L’épidémie, la Peur et La lumière sont les trois derniers tomes de la série Gone écrite par Michel Grant et éditée aux éditions PKJ. Ils comportent respectivement 551, 550 et 452 pages.

Imaginez…
Après les combats qui ont ravagé la ville, le calme revient peu à peu sur Perdido Beach. Pas pour très longtemps. Car l’ombre s’est emparée du petit Pete, et des insectes terrifiants s’attaquent à la ville. Surtout, une maladie mortelle hautement contagieuse s’abat sur la Zone.
Sam, Astrid, Diana et Caine pensaient avoir connu le pire. Pourtant, cette fois, ils vont devoir se mesurer à un ennemi invisible au péril de leur vie…

***

Ces derniers tomes de la série sont restés longtemps dans ma bibliothèque avant que je ne me décide à les lire (un jour pluvieux ou Internet ne marchait pas et où je n’avais VRAIMENT rien d’autre à lire…) En plus de ce long moment, j’ai mis un peu beaucoup de temps à écrire la chronique pour une raison très simple : hé bien je n’ai rien à dire.

On retrouve nos joyeux personnages au même point, avec toujours le même objectif ; détruire Gaïa et sortir vivant de la Zone (Au cas où certains auraient oublié ; GaÏa est la fille de Diana et Caine). Ça fait 5 tomes qu’ils essaient et ô miracle, dans ce dernier ils y arrivent. Personne ne s’y attendait.

Toujours beaucoup trop de personnages, on ne sait pas vraiment qui est qui ou quoi, on change de point de vue et le temps de se réadapter et de se souvenir du personnage, on repasse sur un autre. Je n’ai ressenti aucune évolution particulière (mais peut-être que mon opinion est faussée puisque ça doit faire quelques mois que je l’ai fini). Et on ajoute les traditionnelles histoires d’amour nécessaire à tous les romans jeunesses, et surtout les dystopies. Bien sûr, on doit survivre dans un monde complètement détruit, avec des monstres terrifiants, une espèce d’enfant totalement folle et dangereuse, et où l’on peut crever à tout moment, c’est le moment idéal pour fricoter avec la personne auparavant inaccessible car on pensait qu’elle était trop bien pour nous. Désolée, j’ai vraiment beaucoup de mal avec les romances d’adolescents mièvres et niaises dans un monde ou leur seul préoccupation devrait être de survivre.

« J’ai des cicatrices. Vous voulez voir mes jambes, mes bras, mon dos ? Vous voulez voir mon âme ? J’ai des cicatrices là aussi, mais elles sont invisibles à l’œil nu. »

J’ai eu également l’impression que l’auteur rajoutait de la violence pour juste la violence.
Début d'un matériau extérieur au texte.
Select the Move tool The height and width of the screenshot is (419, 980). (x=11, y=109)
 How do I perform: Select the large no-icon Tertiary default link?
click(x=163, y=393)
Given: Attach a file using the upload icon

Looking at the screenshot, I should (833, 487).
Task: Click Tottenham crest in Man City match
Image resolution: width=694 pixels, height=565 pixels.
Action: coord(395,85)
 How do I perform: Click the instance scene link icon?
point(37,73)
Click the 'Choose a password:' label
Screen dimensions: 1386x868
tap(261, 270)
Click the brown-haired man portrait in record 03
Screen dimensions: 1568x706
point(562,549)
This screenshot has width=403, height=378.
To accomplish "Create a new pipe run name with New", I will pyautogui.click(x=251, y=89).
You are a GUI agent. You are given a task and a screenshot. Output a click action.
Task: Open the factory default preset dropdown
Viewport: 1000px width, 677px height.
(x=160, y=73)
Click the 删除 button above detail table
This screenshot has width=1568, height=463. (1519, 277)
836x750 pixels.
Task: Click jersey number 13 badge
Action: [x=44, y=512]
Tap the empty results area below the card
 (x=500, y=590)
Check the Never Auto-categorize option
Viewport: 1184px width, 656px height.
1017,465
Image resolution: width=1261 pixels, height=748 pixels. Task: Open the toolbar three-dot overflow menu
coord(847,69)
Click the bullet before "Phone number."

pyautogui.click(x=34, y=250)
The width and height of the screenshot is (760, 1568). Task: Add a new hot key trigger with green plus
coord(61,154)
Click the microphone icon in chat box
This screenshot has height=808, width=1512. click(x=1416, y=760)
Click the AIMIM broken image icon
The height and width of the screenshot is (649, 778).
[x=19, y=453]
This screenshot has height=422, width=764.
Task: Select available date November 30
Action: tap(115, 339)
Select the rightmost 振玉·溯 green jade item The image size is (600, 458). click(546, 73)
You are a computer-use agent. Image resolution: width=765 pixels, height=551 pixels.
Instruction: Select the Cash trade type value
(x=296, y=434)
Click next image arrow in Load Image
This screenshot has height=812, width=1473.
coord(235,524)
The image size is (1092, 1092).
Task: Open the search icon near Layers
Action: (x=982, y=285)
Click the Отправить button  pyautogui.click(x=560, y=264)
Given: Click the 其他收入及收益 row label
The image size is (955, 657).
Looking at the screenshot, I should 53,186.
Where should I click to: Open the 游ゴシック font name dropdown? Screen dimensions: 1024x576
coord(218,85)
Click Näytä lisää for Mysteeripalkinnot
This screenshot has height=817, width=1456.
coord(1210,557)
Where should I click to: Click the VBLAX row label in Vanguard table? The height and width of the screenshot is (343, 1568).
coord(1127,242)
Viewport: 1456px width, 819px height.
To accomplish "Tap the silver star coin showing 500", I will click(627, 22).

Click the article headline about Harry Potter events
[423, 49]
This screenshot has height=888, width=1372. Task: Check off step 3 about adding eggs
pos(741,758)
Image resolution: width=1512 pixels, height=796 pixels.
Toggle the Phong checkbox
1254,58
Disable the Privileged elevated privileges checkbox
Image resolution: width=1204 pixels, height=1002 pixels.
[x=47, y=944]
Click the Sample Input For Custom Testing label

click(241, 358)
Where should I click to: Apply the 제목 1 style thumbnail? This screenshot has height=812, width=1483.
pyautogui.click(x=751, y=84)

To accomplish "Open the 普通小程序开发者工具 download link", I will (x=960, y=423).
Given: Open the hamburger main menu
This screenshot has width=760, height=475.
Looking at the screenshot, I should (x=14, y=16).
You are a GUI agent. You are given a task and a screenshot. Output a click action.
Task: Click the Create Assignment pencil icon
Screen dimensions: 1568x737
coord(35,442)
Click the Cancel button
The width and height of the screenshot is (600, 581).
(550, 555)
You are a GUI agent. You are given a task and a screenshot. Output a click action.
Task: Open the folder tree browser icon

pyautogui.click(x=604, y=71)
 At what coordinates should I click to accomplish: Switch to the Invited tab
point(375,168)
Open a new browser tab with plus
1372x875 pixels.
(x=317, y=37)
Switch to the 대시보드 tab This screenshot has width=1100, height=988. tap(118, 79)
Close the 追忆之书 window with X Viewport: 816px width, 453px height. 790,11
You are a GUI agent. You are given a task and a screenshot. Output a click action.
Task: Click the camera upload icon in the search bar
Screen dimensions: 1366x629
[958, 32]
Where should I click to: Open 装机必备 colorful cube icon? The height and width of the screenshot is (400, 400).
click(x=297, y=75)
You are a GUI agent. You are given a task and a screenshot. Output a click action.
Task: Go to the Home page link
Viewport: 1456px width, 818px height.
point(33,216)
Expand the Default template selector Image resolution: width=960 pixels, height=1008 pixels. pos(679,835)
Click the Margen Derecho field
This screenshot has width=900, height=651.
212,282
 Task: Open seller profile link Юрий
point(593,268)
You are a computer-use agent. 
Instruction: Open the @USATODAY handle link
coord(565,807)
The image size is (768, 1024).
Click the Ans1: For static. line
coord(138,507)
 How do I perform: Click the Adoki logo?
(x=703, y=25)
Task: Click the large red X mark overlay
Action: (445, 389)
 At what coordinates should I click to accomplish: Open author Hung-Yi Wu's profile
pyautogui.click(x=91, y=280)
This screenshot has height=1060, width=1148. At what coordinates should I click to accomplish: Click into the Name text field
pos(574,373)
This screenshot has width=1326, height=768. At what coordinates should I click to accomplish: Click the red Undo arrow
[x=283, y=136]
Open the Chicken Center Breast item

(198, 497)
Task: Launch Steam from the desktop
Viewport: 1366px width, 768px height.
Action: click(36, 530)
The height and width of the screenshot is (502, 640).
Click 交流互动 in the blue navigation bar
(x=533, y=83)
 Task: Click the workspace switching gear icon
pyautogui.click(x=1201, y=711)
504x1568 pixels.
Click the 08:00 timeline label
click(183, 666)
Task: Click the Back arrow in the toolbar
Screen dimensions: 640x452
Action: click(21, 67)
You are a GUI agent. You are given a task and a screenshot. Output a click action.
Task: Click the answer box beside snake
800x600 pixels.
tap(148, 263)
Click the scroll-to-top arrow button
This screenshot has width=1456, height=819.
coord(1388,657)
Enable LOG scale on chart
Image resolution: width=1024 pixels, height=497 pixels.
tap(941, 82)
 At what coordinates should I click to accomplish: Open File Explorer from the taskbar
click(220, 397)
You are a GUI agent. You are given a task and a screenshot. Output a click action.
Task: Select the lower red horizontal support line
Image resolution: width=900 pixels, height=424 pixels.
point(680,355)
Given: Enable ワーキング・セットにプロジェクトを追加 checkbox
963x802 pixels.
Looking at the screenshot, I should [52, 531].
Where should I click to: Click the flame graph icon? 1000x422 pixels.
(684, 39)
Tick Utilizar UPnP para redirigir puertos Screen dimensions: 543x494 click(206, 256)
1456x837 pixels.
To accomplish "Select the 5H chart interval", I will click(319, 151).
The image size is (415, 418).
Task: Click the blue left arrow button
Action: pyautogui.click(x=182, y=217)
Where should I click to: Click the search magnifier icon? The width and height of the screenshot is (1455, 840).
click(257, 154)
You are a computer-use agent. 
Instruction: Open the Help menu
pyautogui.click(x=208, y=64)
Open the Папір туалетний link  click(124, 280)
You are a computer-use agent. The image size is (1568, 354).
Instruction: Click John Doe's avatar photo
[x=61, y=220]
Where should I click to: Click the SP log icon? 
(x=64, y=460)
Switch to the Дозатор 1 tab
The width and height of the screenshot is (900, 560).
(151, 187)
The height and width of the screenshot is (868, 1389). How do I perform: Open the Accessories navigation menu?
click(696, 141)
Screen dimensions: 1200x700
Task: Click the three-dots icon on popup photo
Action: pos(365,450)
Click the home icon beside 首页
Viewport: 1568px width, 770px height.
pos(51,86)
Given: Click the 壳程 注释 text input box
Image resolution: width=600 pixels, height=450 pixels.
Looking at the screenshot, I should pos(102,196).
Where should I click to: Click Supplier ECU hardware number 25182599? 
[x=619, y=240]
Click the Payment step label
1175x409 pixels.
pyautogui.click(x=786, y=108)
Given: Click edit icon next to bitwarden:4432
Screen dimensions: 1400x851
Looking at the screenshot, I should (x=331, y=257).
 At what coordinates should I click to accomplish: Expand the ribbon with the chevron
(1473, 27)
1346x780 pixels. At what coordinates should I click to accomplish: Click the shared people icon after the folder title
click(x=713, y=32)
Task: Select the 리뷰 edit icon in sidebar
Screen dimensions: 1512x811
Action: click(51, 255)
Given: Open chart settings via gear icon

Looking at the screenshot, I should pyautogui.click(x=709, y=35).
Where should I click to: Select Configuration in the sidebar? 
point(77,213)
Comme s’il tentait de rendre son univers plus «  » »dark » » » (entre guillemets parce que je n’aime pas ce mot). Cela ma semblé presque comique.

La fin est… prévisible. Évidemment qu’il vont s’en sortir, ce sont des protagonistes d’un roman jeunesse. Bon pas tous non plus, faut pas aller trop loin. Puisqu’un courageux héros va se sacrifier pour sauver tous les habitants de la Zone (c’est de l’ironie). Je ne vais pas spolier, mais la fin n’est pas crédible. Il aurait pu prendre n’importe quel personnage pour détruire Gaïa, mais non il fallait prendre celui qui avait, à mes yeux, pas de réelles raisons de le faire.

L’explication de l’apparition de la Zone et de Gaïa est étrangement plausible par contre j’ai un petit souci avec les disparitions des enfants à 16 ans (il me semble que c’est cet âge là). Dans le premier tome, les jumelles disparaissent et on apprend plus tard qu’elles sont saines et sauves de l’autre côté. Pourtant, les autres après elles ont complètement disparu… A moins que je n’aie loupé un épisode, je ne crois pas avoir vu d’explications. Disons simplement que c’est magique.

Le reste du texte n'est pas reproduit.